本文:
見出し画像

澤瀉久敬「考えるということ」を読んで

こんにちは!大和魂です。

今回は表題の書籍についてご紹介したいと思います。初版は1968年で雄渾社から出版されました。50年以上前の本です。私はまだこの世に生まれていないですね。いかにこの本に出合ったかというと、大学の図書館で、良い本は無いかなと探していた折に見つけた本なのです。私は、今の出版されている本よりも古本が大好きでして、大学の図書館では古い本が集められた書庫で、おおーと男一人感動しながら、物色しているのです。見つけたときは何か引き付けるものがあったのでしょう。

さて、この本は一言で表すと、私が出会って以来何回も噛みしめて読むことになった伴侶的存在です。そのような本は他にも何冊かあるのですがそれは別の機会に譲ります。哲学の内容をわかりやすく、卑近な例を挙げて説明するということは非常に困難なのですが、著者はさらっとこなしています。

私の哲学との出会いですが、それは高校三年生に遡ります。高校の校長先生が退職される際に最終講義をしてくださいました。私はその場にはおらず、誰かが撮影した動画をYouTubeで拝見しました。先生は大学生時代に、哲学を専攻していました。途中に哲学者の顔写真と名言が載ったスライドを入れており、私はそれに影響を受けたわけです。そこに出できた哲学者はショーペンハウアーでした。そして紹介された名言は「運命がカードを混ぜ、我々が勝負する」でした。その時哲学って面白そうと感じました。哲学を読み進めるうえで難解な単語で躓くのではないかと考え、高校の図書館に高間直道の「哲学用語入門ー人間らしく生きるために」を軽く読みました。本格的に哲学者の書籍を読むようになったのは、大学一年生からでした。やはりはじめはショーペンハウアーでした。「幸福について」「読書について」を読み、難しいと感じながらも、自分が深みのある人間に少しずつ向かっていると実感していました。

さてさて、本題に戻りましょう。

この本は、「まえおき」、「考えるということ」、「理性について」、「デカルトの合理主義について」、「文明について」、「個性について」、「読書について」が書かれています。

「考えるということ」から、心に残る文章を抜粋します。

課題 1: 記録のうち、「Where should I click to: Click Прошел」を含む行から「Action: coord(124,69)」を含む行までを、1行を1つの文字列とするJSONのリストに並べてください。空行は除いてください。
以下の記録データは本文とは関係がありません。

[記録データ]
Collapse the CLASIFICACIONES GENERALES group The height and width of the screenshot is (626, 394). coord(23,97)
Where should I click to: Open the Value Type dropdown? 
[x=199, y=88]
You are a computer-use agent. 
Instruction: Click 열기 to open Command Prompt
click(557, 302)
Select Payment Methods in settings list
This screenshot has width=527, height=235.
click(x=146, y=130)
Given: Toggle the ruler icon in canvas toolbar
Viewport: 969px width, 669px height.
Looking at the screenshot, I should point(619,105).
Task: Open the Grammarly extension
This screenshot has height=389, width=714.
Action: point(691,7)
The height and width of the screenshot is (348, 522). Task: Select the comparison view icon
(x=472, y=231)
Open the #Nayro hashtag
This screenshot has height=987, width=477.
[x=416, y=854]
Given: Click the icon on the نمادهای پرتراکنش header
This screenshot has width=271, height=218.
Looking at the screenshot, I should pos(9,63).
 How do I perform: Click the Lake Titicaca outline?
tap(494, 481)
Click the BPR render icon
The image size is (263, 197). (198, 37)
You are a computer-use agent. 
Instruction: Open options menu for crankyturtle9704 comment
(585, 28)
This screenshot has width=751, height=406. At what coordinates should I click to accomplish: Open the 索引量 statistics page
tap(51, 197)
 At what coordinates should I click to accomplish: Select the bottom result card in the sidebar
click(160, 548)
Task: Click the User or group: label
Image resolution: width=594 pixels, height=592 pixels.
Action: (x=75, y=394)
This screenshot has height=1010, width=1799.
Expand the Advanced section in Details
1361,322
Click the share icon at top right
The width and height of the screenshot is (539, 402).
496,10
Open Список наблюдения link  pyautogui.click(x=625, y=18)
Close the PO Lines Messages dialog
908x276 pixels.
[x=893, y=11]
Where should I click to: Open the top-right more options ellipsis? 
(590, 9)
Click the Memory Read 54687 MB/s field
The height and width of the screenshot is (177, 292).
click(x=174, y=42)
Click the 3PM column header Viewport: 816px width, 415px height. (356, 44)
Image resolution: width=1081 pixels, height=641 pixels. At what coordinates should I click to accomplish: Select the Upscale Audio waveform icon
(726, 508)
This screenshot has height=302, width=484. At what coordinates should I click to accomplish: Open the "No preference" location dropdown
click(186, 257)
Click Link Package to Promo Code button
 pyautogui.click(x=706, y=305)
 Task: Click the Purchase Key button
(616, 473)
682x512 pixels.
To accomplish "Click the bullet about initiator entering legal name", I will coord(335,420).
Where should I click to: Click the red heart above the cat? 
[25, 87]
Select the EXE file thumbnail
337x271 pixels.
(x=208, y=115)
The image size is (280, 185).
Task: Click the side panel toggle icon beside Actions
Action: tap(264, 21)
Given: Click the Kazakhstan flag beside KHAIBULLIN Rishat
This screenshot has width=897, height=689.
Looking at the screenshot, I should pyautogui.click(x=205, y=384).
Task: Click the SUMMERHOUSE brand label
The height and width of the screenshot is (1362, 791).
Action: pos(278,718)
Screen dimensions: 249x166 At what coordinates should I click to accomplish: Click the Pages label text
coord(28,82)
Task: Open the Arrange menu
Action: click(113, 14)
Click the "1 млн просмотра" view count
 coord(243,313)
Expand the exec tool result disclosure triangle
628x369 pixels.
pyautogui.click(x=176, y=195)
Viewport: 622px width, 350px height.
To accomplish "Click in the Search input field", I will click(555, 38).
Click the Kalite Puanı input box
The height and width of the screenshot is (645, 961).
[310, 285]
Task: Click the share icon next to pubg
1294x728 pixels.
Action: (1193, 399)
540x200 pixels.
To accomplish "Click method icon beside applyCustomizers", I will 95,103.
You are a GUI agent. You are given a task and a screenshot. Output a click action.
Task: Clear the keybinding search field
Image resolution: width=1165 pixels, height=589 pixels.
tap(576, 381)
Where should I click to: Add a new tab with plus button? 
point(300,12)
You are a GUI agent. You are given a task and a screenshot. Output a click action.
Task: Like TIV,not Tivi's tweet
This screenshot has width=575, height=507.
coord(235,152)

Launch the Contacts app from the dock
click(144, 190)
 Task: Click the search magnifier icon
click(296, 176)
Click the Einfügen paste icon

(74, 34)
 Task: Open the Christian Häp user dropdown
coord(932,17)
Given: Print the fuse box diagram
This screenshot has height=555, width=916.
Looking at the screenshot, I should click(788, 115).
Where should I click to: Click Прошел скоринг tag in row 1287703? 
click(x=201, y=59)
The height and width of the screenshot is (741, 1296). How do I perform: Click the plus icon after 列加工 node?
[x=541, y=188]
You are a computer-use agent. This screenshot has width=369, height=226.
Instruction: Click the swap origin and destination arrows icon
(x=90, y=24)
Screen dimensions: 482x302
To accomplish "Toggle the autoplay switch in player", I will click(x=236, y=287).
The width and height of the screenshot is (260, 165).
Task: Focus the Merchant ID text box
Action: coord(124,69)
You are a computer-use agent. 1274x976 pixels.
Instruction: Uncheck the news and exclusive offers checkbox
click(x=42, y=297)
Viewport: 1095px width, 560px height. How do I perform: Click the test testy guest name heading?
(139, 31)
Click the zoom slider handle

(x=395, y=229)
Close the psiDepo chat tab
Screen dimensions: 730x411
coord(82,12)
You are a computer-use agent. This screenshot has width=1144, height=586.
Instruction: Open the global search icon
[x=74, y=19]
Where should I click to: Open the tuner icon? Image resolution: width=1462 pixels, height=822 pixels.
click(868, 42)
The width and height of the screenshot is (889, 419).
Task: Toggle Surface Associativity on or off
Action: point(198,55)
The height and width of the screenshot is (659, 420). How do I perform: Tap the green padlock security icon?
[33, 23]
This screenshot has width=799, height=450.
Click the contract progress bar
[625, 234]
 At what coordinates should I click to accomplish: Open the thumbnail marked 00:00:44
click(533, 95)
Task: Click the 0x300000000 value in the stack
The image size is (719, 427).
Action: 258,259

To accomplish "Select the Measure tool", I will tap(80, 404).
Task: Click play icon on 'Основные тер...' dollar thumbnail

課題 2: 澤瀉久敬「考えるということ」を紹介する本文を、最後の文のあとから引き継いで書き進めてください。

回答 1:
[
  "Where should I click to: Click Прошел скоринг tag in row 1287703? ",
  "click(x=201, y=59)",
  "The height and width of the screenshot is (741, 1296). How do I perform: Click the plus icon after 列加工 node?",
  "[x=541, y=188]",
  "You are a computer-use agent. This screenshot has width=369, height=226.",
  "Instruction: Click the swap origin and destination arrows icon",
  "(x=90, y=24)",
  "Screen dimensions: 482x302",
  "To accomplish \"Toggle the autoplay switch in player\", I will click(x=236, y=287).",
  "The width and height of the screenshot is (260, 165).",
  "Task: Focus the Merchant ID text box",
  "Action: coord(124,69)"
]

回答 2:
「試作しながら独断におちいらないためにはどうしたらよいのか。それには常に精神の自由を保つということが必要であります。それは言いかえますと、できあがっている概念や思想でものを、あるいは事実をながめることをやめ、自己を無にして、事実そのものに溶け入るということが必要なのであります。」(p26)

「アリストテレースが申しましたように、人間は本来知ることを欲するのであります。
 ところで、もし人間が本来そのようなものであるといたしますなら、考えるということこそ、まさに人間の本性なのであります。それによって人間は、ものを考えない植物や動物からみずからを区別するのであります。このように考えますなら、われわれ人間は考えざるを得ないのではなく、また単に考えずにおれないだけではなく、考えなければならないのであります。なぜなら、それによってはじめて人間は、真に人間となるからであります。」(p32)

現代人はものを考えることができているだろうか。養老孟司が言うには、考えることには体力がいる。いろんな現象に触れても、その現象が起きる理由について考察しようとせず、ただそういうものだと丸めてしまう、と。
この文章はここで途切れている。